Multi-family tables need the AF from the hook ops. Add a pointer to the
hook ops and replace usage of the hooknum member in struct nft_pktinfo.

Signed-off-by: Patrick McHardy <kaber@trash.net>
Signed-off-by: Pablo Neira Ayuso <pablo@netfilter.org>


# 5eccdfaa 19-Oct-2013 Joe Perches <joe@perches.com>

nf_tables*.h: Remove extern from function prototypes

There are a mix of function prototypes with and without extern
in the kernel sources. Standardize on not using extern for
function prototypes.

Function prototypes don't need to be written with extern.
extern is assumed by the compiler. Its use is as unnecessary as
using auto to declare automatic/local variables in a block.

Signed-off-by: Joe Perches <joe@perches.com>
Signed-off-by: David S. Miller <davem@davemloft.net>


# b5bc89bf 10-Oct-2013 Pablo Neira Ayuso <pablo@netfilter.org>

netfilter: nf_tables: add trace support

This patch adds support for tracing the packet travel through
the ruleset, in a similar fashion to x_tables.

Signed-off-by: Pablo Neira Ayuso <pablo@netfilter.org>


# 0628b123 14-Oct-2013 Pablo Neira Ayuso <pablo@netfilter.org>

netfilter: nfnetlink: add batch support and use it from nf_tables

This patch adds a batch support to nfnetlink. Basically, it adds
two new control messages:

* NFNL_MSG_BATCH_BEGIN, that indicates the beginning of a batch,
the nfgenmsg->res_id indicates the nfnetlink subsystem ID.

* NFNL_MSG_BATCH_END, that results in the invocation of the
ss->commit callback function. If not specified or an error
ocurred in the batch, the ss->abort function is invoked
instead.

The end message represents the commit operation in nftables, the
lack of end message results in an abort. This patch also adds the
.call_batch function that is only called from the batch receival
path.

This patch adds atomic rule updates and dumps based on
bitmask generations. This allows to atomically commit a set of
rule-set updates incrementally without altering the internal
state of existing nf_tables expressions/matches/targets.

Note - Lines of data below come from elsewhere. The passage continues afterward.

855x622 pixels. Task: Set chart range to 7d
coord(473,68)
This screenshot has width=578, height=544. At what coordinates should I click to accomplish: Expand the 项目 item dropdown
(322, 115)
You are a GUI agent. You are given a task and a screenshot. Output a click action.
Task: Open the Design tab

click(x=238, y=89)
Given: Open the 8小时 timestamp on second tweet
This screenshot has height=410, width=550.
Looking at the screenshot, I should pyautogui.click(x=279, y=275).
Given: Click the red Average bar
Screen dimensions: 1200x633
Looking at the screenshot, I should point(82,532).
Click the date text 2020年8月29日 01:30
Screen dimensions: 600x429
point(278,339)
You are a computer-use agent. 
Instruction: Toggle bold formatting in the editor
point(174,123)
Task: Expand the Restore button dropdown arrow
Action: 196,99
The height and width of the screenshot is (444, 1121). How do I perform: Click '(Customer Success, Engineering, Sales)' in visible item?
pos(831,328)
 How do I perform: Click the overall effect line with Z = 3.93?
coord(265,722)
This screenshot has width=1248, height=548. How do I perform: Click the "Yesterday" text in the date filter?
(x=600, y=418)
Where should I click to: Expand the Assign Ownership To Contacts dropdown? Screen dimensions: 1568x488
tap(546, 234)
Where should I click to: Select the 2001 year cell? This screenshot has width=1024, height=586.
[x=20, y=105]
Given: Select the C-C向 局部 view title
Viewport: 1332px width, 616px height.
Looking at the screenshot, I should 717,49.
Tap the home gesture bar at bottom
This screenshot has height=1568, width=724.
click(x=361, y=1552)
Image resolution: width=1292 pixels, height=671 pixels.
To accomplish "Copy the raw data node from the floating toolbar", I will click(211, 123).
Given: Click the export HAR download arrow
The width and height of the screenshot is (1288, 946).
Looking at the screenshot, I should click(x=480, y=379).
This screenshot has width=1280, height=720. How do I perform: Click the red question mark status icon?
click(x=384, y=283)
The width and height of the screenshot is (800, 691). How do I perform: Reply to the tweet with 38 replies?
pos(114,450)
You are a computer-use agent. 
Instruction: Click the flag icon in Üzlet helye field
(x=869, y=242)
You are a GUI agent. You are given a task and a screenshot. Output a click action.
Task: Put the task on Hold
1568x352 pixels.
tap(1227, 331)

The idea consists of using a generation cursor of 1 bit and
a bitmask of 2 bits per rule. Assuming the gencursor is 0,
then the genmask (expressed as a bitmask) can be interpreted
as:

00 active in the present, will be active in the next generation.
01 inactive in the present, will be active in the next generation.
10 active in the present, will be deleted in the next generation.
^
gencursor

Once you invoke the transition to the next generation, the global
gencursor is updated:

00 active in the present, will be active in the next generation.
01 active in the present, needs to zero its future, it becomes 00.
10 inactive in the present, delete now.
^
gencursor

If a dump is in progress and nf_tables enters a new generation,
the dump will stop and return -EBUSY to let userspace know that
it has to retry again. In order to invalidate dumps, a global
genctr counter is increased everytime nf_tables enters a new
generation.

This new operation can be used from the user-space utility
that controls the firewall, eg.

nft -f restore

The rule updates contained in `file' will be applied atomically.

cat file
-----
add filter INPUT ip saddr 1.1.1.1 counter accept #1
del filter INPUT ip daddr 2.2.2.2 counter drop #2
-EOF-

Note that the rule 1 will be inactive until the transition to the
next generation, the rule 2 will be evicted in the next generation.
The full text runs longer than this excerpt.